**Prompt**
From the entries below, retype only the lines from the one with "XPanelPlus (131, 855)" through the one with "IPanel (112, 1285)", exactly as written.

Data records
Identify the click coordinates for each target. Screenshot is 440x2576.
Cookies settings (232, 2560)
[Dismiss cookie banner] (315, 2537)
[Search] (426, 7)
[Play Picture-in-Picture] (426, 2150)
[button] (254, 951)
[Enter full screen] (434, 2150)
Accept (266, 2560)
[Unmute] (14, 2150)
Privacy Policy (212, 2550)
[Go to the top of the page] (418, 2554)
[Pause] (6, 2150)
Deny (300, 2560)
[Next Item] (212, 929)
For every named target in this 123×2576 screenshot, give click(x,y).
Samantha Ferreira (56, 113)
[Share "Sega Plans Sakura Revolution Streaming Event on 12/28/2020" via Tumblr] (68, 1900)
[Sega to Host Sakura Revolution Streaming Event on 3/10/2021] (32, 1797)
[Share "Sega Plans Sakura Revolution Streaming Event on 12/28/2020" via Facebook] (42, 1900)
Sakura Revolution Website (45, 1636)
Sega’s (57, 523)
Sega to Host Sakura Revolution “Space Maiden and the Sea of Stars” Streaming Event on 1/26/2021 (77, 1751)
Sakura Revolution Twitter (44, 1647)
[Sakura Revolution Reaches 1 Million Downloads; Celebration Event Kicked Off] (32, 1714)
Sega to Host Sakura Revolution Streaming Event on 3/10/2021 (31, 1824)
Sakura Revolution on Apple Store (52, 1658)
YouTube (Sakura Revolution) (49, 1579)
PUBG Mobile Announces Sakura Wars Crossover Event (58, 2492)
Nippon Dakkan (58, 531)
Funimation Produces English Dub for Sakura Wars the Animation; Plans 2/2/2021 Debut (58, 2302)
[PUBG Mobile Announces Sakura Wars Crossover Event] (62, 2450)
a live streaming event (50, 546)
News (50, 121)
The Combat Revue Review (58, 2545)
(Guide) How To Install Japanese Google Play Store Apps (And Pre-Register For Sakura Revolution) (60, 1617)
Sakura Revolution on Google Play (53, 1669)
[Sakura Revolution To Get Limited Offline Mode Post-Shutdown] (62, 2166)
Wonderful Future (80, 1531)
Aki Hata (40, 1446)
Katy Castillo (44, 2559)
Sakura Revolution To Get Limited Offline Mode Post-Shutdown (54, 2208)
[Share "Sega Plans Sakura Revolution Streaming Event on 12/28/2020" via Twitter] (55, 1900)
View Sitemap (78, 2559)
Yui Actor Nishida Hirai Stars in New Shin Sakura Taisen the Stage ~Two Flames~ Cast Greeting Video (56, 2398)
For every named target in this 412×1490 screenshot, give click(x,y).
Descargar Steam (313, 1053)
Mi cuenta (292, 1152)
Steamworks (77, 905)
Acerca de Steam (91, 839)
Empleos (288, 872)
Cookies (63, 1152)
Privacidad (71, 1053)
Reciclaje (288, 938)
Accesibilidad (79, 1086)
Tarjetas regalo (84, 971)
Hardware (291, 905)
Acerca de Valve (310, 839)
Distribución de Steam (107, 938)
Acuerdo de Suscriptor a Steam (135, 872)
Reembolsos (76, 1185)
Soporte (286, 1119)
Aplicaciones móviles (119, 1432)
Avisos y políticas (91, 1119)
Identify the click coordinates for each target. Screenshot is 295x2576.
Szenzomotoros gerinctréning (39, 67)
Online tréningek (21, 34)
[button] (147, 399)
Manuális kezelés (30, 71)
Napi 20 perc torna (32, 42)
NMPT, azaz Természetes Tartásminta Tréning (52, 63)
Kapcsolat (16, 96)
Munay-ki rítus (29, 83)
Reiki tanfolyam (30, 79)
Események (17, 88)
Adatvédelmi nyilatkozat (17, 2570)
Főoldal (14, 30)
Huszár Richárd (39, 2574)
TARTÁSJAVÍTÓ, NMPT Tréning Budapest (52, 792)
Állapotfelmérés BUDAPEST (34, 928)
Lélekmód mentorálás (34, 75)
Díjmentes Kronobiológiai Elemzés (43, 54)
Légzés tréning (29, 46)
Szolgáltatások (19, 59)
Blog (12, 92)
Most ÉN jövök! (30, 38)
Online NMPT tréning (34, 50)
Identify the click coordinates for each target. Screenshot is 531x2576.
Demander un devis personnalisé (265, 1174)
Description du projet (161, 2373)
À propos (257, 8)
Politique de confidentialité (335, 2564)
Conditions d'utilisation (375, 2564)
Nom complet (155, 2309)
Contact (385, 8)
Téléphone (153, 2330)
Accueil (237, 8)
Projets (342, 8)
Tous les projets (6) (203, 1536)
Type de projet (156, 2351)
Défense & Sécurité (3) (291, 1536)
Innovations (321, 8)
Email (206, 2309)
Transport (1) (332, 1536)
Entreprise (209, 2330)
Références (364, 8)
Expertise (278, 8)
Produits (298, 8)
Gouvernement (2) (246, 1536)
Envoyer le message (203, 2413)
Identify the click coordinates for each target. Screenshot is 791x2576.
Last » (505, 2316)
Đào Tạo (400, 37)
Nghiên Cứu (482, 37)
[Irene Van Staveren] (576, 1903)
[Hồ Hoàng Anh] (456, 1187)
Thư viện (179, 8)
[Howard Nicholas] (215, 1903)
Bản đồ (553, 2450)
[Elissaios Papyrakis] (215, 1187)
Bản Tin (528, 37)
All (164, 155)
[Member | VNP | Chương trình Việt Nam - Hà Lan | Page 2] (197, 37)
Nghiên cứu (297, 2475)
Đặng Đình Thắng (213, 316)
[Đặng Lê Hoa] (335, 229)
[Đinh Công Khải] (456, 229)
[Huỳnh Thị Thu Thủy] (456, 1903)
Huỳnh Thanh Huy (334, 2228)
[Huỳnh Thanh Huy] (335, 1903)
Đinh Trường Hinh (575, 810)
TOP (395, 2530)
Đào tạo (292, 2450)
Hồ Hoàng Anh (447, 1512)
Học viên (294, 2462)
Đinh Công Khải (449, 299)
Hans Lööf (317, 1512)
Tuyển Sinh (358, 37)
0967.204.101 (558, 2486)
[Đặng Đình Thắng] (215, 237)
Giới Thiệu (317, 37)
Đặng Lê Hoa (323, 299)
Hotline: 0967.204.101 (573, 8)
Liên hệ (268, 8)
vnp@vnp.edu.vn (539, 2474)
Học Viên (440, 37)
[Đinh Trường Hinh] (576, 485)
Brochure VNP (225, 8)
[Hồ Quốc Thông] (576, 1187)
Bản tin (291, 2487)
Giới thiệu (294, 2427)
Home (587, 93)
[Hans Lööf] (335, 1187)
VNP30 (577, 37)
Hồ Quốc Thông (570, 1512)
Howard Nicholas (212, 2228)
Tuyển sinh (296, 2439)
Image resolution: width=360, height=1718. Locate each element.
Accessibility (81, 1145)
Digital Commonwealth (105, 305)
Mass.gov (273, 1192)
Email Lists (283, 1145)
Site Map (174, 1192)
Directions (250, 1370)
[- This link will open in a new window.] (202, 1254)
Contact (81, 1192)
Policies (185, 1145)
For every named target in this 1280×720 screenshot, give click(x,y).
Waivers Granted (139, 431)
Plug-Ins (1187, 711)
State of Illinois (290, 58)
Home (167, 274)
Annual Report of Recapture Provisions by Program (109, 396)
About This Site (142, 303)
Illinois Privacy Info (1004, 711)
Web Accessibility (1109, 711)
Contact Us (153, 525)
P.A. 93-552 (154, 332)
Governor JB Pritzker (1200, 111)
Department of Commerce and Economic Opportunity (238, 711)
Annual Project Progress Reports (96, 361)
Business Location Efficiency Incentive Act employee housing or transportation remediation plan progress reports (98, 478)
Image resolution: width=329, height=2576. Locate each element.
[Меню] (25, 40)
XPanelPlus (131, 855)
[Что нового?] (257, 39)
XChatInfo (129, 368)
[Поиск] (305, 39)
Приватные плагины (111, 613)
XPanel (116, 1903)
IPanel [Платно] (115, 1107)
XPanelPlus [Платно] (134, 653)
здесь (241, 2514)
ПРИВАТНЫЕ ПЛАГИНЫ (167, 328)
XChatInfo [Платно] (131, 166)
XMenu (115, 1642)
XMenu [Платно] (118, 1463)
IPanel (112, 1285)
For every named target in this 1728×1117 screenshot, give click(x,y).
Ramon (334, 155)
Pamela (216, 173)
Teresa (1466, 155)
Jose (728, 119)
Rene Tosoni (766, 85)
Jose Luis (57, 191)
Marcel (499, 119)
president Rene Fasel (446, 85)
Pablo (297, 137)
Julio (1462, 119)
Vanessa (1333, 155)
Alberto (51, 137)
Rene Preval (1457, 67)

**Exercise output**
XPanelPlus (131, 855)
[Что нового?] (257, 39)
XChatInfo (129, 368)
[Поиск] (305, 39)
Приватные плагины (111, 613)
XPanel (116, 1903)
IPanel [Платно] (115, 1107)
XPanelPlus [Платно] (134, 653)
здесь (241, 2514)
ПРИВАТНЫЕ ПЛАГИНЫ (167, 328)
XChatInfo [Платно] (131, 166)
XMenu (115, 1642)
XMenu [Платно] (118, 1463)
IPanel (112, 1285)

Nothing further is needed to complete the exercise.